Tom Winsor, the Rail Regulator, tells Boris Johnson why he has hopes for a privatised future — in spite of unwarranted political intervention
‘I don’t think Railtrack did put profits before safety,’ says Winsor, ‘because everybody knows that a safe company is a profitable company. Look at PanAm. It lost a plane, and went bust.’ Comparatively safe though it was, Railtrack’s problems were then compounded when a further four lives were lost a year later, at Hatfield, in October 2000; and though these fatalities were statistically unexceptional, there was a media and political hysteria of such proportions that the network was more or less paralysed, and trains — literally — travelled at rates slower than Stephenson’s Rocket. Then matters were made even worse when the government decided to crush Railtrack, overrule Tom Winsor, and, in the old Trotskyite phrase, ‘take back the track’.
Winsor is still full of rage at the way Stephen Byers threatened to bypass him if, as was his right as an independent Regulator, he decided that the interests of the travelling public would be best served by keeping Railtrack alive, and with it the discipline and potential of raising railway money on the markets. ‘Everything was made far worse by the lost year of Railtrack’s administration, which ended up taking 360 days in which costs exploded, performance plummeted and the railway was in crisis. The administration of Railtrack ended up costing the taxpayer £14 billion, which is a pretty expensive way of replacing a board of directors. Overall,’ he says, ‘the railways have suffered from unwarranted political intervention which has delayed improvements, driven up costs, alarmed private investors and done no good at all.’

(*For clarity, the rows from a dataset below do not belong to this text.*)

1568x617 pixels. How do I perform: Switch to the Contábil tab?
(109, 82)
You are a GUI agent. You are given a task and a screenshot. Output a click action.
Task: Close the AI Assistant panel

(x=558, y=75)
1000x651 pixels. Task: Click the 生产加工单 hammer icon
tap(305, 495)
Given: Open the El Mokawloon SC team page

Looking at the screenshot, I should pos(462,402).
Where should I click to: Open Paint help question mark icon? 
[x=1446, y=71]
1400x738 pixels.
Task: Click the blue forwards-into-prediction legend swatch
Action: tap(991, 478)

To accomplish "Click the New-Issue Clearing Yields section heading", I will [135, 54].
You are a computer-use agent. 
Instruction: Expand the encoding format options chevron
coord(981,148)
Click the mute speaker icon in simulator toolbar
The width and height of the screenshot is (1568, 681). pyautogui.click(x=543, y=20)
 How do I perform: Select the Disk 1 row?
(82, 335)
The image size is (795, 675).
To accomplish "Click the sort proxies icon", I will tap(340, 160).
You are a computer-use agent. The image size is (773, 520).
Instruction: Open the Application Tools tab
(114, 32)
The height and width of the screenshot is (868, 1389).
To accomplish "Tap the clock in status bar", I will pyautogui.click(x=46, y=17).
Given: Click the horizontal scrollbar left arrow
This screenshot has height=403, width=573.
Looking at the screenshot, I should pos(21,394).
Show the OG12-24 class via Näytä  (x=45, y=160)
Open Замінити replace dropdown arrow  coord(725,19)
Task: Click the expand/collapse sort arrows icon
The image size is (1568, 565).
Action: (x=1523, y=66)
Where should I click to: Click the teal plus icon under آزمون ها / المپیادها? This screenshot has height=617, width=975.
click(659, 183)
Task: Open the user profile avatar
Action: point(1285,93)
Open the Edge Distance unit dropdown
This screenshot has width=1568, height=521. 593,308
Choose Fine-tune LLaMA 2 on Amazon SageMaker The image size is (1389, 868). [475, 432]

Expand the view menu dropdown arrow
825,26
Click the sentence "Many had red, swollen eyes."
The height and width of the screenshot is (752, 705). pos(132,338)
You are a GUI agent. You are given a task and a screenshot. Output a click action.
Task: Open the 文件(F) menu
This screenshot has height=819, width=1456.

And for those of us who are left on the platform while our trains limp around the country like wounded worms, there is a further cause of chaos, which is directly attributable to government. Even though rail is at least 20 times safer than road, the companies — faced with the prospect of Hatfield-style litigation — are not so much safety-conscious as phobic. ‘There is a great deal of caution, and an unwillingness to go for a professional judgment in going for a derogation from a safety standard, because no one ever went to jail for complying with a safety standard.’